** What is being asked **
Print the part of the Channel crossings text between "Health and care" and "some are super-exploited.", inclusive, word for word.

** Quoted text **
***

FOUR people died needlessly crossing the English Channel. It is halfway through the year and over 13,000 people who risked crossing this narrow stretch of water we call our own made it safely. But no-one really knows how many died.

The last government, and this one, mask the shared inhumanity of their approach to this with a self-serving narrative about the criminal gangs who profit from their monopoly in this inhuman trade.

But as any Establishment neoliberal economist will tell us, markets respond to demand. And as every Friday night cokehead knows, illegal market demand will be met by criminals.

So when the new Home Secretary says these four deaths are “truly awful” these words are devoid of human meaning if nothing in her power is done to put an end to this deadly trade and set up safe routes for refugees, asylum-seekers and migrants.

Now the neocolonial arrogance about sending people to Rwanda has ended, Britain needs to put the national discussion about immigration on a rational footing.

If this is not done the Farageiste farrago of nonsensical ideas about the normal modern-day flow of people to and fro will feed a reactionary underbelly of myths, and fuel a fascist revival.

These most malign participants in the lopsided national conversation about immigration make much of the flow of small boats bringing desperate people to Britain.

Most people “legally” arriving in Britain in the 12 months up to June last year were non-EU nationals (968,000), followed by EU citizens (129,000) and British (84,000).

While last year around just 29,000 people arrived in small boats, down from 46,000 in 2022.

Do the maths. Rather than putting these people up in hotels and forcing them to spend their days in idleness, why not help them find their way to make a positive contribution to our economy and society?

These arrivals are but a small proportion of the people who come to live and work in Britain the vast majority of whom are licensed by direct invitation by His Majesty’s government partnering with the monopoly corporations and vast archipelago of smaller firms who desire, and need, a constant, if variable, flow of migrant workers.

Health and care are the main occupations drawing non-EU migration. There now is a higher demand for doctors, nurses and other groups of workers who were already eligible for visas under the old system.

Of course, some of these people are highly skilled and well-educated migrants, in some cases poached in a typically post-colonial parasitic relationship from countries whose economies need their skills more than does ours. But, as everyone can see, many migrant workers end up in low-paid jobs and some are super-exploited.

This is the pull factor driving immigration. Other push factors are equally a function of British capitalism in that decades of imperialist war in the Middle East continue to drive flows of migrants. And to these are added people driven from countries where climate change, for which their nations have made little contribution, means they are forced to move.

Rather than pandering to reactionary and racist mystification, our government should tell the plain truth about why people come to live and work here.

No clear understanding about the peculiarities of migration to and from these islands is possible without facing historical truths about the role of colonialism and slavery in our industrial revolution, our history of colonial and contemporary wars and the vital role of immigrants in rebuilding our war-shattered economy.

At the same time, the racism that finds fertile ground in myths about migration cannot be dissipated without a challenge, which in present circumstances must come from the left and the labour movement, against the dangerous growth of Reform UK.

***

** Recorded information **
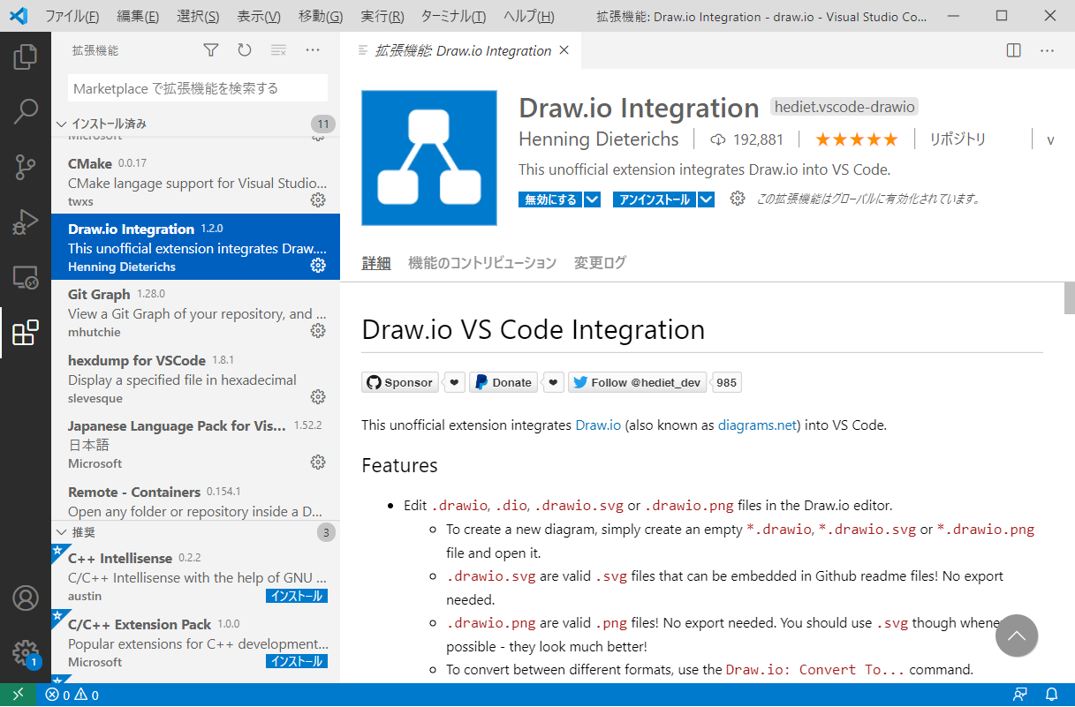Open the Source Control view
The height and width of the screenshot is (707, 1075).
coord(26,166)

***

** The output **
Health and care are the main occupations drawing non-EU migration. There now is a higher demand for doctors, nurses and other groups of workers who were already eligible for visas under the old system.

Of course, some of these people are highly skilled and well-educated migrants, in some cases poached in a typically post-colonial parasitic relationship from countries whose economies need their skills more than does ours. But, as everyone can see, many migrant workers end up in low-paid jobs and some are super-exploited.